Louis XIV / Wikimedia Commons

By Zhenya Gershman / 10.19.2010
Education Department
J. Paul Getty Museum

Drapery—artfully folded fabric—has been used by European artists for centuries, from ancient Greek sculpture to contemporary photography.

1.  Drapery Serves Composition

Artists make strategic use of drapery to aid composition, the arrangement of elements that leads our eye through a scene. In Peter Paul Rubens’s The Entombment, for example, drapery and color unite to heighten the viewer’s emotional response.

2. Drapery Accentuates the Body

Joseph and Potiphar\’s Wife (detail), Guido Reni, about 1630

Drapery serves to cover, but also reveal, the human form.
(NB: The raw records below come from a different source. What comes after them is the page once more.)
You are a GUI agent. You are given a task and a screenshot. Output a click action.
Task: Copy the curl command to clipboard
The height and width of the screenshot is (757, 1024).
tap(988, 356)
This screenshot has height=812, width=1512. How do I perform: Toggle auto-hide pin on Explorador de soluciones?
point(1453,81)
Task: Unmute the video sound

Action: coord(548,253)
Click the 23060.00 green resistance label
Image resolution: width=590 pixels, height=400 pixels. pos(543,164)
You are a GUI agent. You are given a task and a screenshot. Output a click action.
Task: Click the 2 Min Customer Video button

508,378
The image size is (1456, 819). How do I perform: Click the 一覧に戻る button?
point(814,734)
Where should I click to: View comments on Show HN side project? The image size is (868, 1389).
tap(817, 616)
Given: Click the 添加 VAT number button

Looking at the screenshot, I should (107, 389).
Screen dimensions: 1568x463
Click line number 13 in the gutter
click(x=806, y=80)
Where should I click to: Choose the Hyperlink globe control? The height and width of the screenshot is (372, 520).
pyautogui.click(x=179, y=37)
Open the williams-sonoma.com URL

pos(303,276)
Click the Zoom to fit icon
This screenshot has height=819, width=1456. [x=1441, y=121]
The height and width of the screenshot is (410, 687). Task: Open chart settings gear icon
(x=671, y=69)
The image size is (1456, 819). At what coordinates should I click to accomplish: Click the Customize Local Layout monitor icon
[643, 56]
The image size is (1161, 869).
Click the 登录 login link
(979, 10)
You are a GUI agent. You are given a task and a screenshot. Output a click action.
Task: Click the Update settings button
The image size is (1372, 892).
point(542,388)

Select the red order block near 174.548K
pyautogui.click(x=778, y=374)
In Guido Reni’s painting of Joseph and Potiphar’s Wife, for example, fabric serves to accentuate the woman’s pearlescent bare shoulder, underscoring her attempt to seduce both her companion at left—and the viewer!

3. Drapery Lets an Artist Show Off

The Music Lesson (detail), Gerard Ter Borch, about 1668

Satin, silk, fur, linen, lace—drapery gives artists an excuse to prove their virtuosity at rendering light, surface, and volume.

The subject of this painting is a music lesson, but our eye is drawn to the woman’s satin and fur garments, not her lute. (I discuss this picture in more depth in a video here.)

4. Drapery Creates a Theater

Mars & Venus, Allegory of Peace (detail), Louis Jean François Lagrenée, 1770

In a theater, when the curtain lifts we forget reality and surrender to illusion.

In this painting of two lovers, Lagrenée’s Mars and Venus, Mars lifts a curtain to seduce us into the scene; Venus sleeps innocently, unaware of our intrusion. (More about this painting here.)

5. Drapery Is Political

Portrait of Louis XIV (detail), Workshop of Hyacinthe Rigaud, after 1701

Fabric is power.

In this court portrait of Louis XIV, the king’s dazzling ceremonial cape speaks of command in every detail. It’s covered with the fleur de lis of the Bourbon dynasty, while the interior is lined with ermine—every black dot the tip of a single animal’s tail.